-- Task instructions --
Pictures left aside, return the lines below exactly, from the one with "You are a GUI" to the end, including both ends.

↓↓↓

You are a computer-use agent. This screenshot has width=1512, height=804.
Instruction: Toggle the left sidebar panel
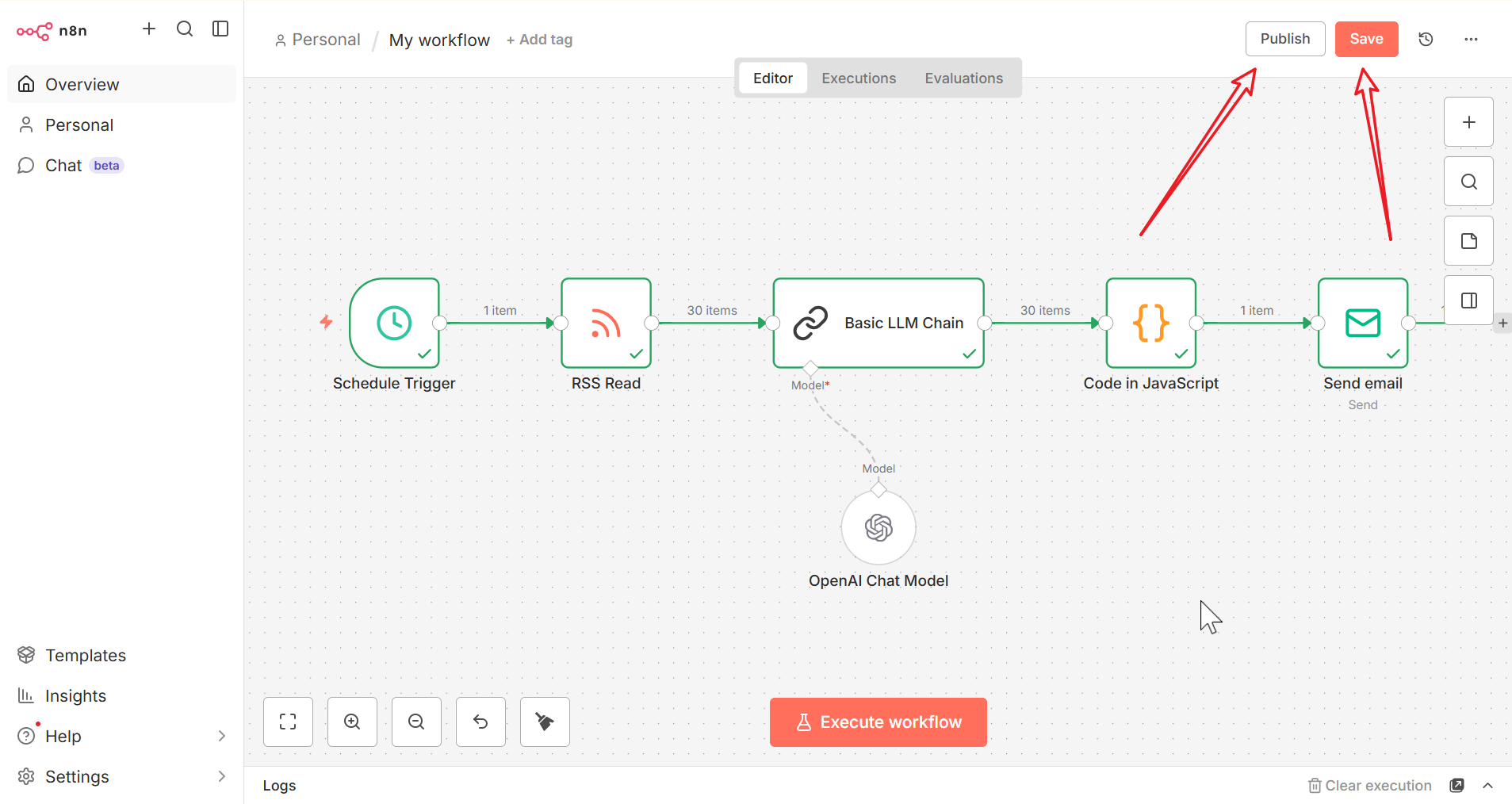coord(220,29)
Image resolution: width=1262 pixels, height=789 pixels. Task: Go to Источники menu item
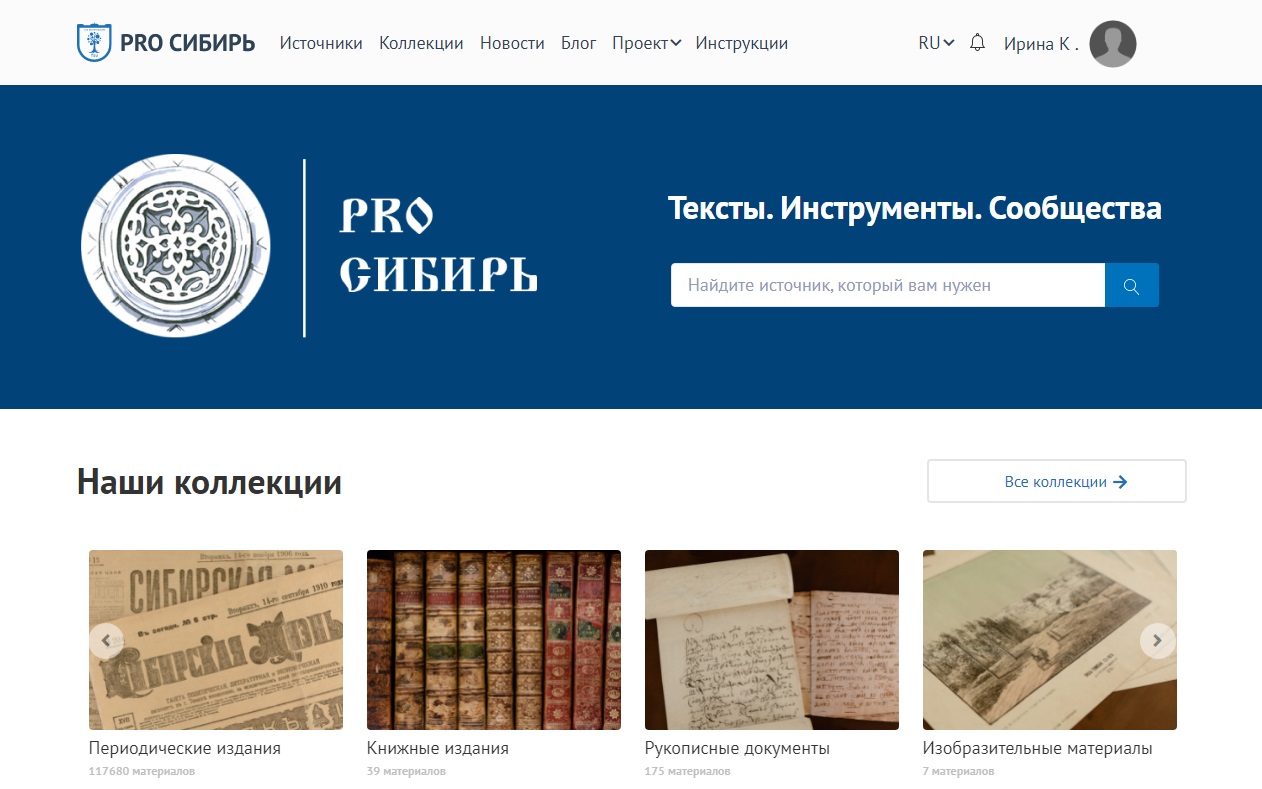pyautogui.click(x=321, y=43)
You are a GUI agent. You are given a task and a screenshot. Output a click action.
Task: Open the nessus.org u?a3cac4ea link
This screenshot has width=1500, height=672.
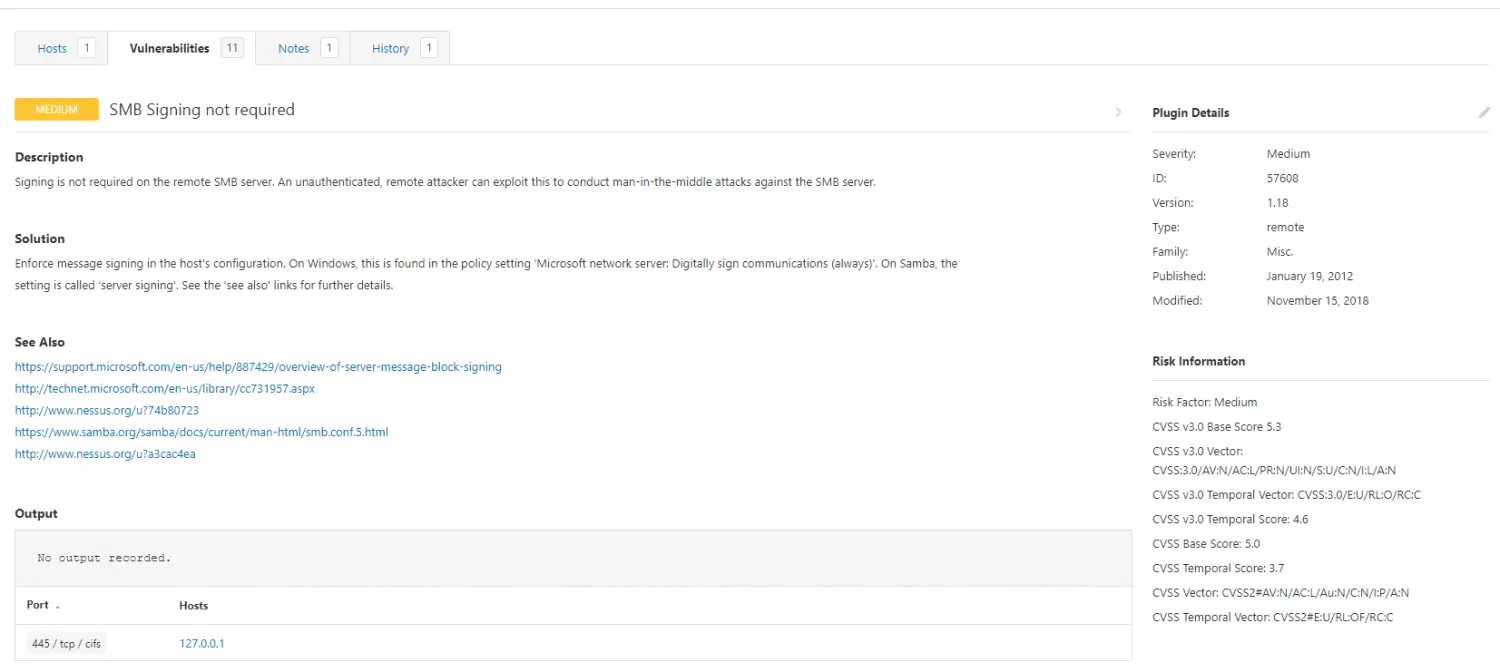point(105,453)

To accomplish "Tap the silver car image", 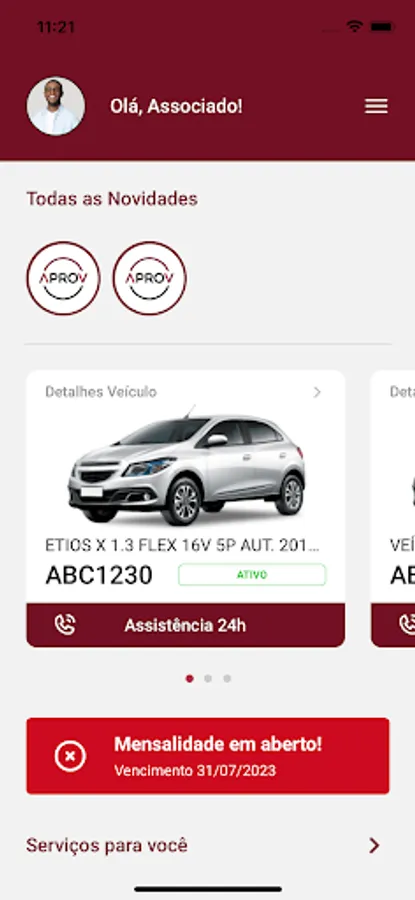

↑↑↑

-- Result for this task --
You are a GUI agent. You are given a task and a screenshot. Output a click action.
Task: Open the nessus.org u?a3cac4ea link
This screenshot has width=1500, height=672.
point(105,453)

To accomplish "Tap the silver car image", 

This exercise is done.